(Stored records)
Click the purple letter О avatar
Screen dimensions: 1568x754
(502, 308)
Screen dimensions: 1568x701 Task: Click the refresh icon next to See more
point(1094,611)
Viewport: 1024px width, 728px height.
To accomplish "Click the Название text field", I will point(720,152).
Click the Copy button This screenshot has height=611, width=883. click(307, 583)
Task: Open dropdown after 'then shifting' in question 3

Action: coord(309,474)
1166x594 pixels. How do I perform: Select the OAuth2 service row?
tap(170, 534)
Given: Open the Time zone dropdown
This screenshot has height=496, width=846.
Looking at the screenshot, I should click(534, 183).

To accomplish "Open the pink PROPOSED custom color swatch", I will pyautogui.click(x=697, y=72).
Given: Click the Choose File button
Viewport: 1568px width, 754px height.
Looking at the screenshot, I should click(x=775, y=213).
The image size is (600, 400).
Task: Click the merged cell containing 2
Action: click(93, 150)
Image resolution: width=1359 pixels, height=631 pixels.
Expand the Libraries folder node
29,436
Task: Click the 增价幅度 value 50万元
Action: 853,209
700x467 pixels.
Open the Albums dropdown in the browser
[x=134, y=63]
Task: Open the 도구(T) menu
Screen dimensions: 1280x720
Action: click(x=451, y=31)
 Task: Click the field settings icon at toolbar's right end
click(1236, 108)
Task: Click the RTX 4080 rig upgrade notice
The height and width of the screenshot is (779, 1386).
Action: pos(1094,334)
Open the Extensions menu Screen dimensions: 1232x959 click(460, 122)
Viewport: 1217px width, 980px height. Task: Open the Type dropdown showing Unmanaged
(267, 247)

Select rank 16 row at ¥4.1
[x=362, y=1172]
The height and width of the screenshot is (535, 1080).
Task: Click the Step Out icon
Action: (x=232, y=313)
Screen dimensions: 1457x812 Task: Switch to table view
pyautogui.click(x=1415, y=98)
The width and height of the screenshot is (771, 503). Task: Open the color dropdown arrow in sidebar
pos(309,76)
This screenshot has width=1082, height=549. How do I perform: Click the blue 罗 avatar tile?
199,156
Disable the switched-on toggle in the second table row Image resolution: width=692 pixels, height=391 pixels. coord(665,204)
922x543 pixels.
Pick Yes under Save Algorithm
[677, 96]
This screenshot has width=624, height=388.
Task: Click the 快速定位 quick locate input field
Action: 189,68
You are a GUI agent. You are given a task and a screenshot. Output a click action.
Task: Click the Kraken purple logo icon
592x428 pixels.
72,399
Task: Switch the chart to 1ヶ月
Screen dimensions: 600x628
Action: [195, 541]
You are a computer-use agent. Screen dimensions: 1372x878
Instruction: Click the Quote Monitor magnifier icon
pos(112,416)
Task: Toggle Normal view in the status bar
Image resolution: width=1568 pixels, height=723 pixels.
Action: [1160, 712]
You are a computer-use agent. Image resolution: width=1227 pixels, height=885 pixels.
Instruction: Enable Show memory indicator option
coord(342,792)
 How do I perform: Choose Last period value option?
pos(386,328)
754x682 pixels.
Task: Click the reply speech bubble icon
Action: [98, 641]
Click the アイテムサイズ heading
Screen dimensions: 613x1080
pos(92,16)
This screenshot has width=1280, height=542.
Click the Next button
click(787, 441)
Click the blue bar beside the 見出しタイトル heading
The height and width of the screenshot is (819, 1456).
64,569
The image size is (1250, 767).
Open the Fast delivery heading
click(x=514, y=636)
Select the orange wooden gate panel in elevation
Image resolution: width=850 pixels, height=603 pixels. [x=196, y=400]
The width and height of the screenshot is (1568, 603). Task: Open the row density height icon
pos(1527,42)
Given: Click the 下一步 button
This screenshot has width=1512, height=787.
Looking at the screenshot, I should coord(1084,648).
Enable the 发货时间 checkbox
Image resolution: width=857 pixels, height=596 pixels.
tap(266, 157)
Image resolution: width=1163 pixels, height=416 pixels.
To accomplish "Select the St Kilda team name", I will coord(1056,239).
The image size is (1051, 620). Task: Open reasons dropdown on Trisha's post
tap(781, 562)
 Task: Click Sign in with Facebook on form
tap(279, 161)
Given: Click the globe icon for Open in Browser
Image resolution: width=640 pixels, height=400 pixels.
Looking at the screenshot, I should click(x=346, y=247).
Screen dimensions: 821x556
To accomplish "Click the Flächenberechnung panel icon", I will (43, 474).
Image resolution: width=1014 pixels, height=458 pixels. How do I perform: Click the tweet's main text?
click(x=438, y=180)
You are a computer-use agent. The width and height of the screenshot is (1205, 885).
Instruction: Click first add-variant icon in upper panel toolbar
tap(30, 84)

_What is required:_ Only a number is wanted here: how many lines of the records above hold the word "accomplish".

_Answer space:_ 4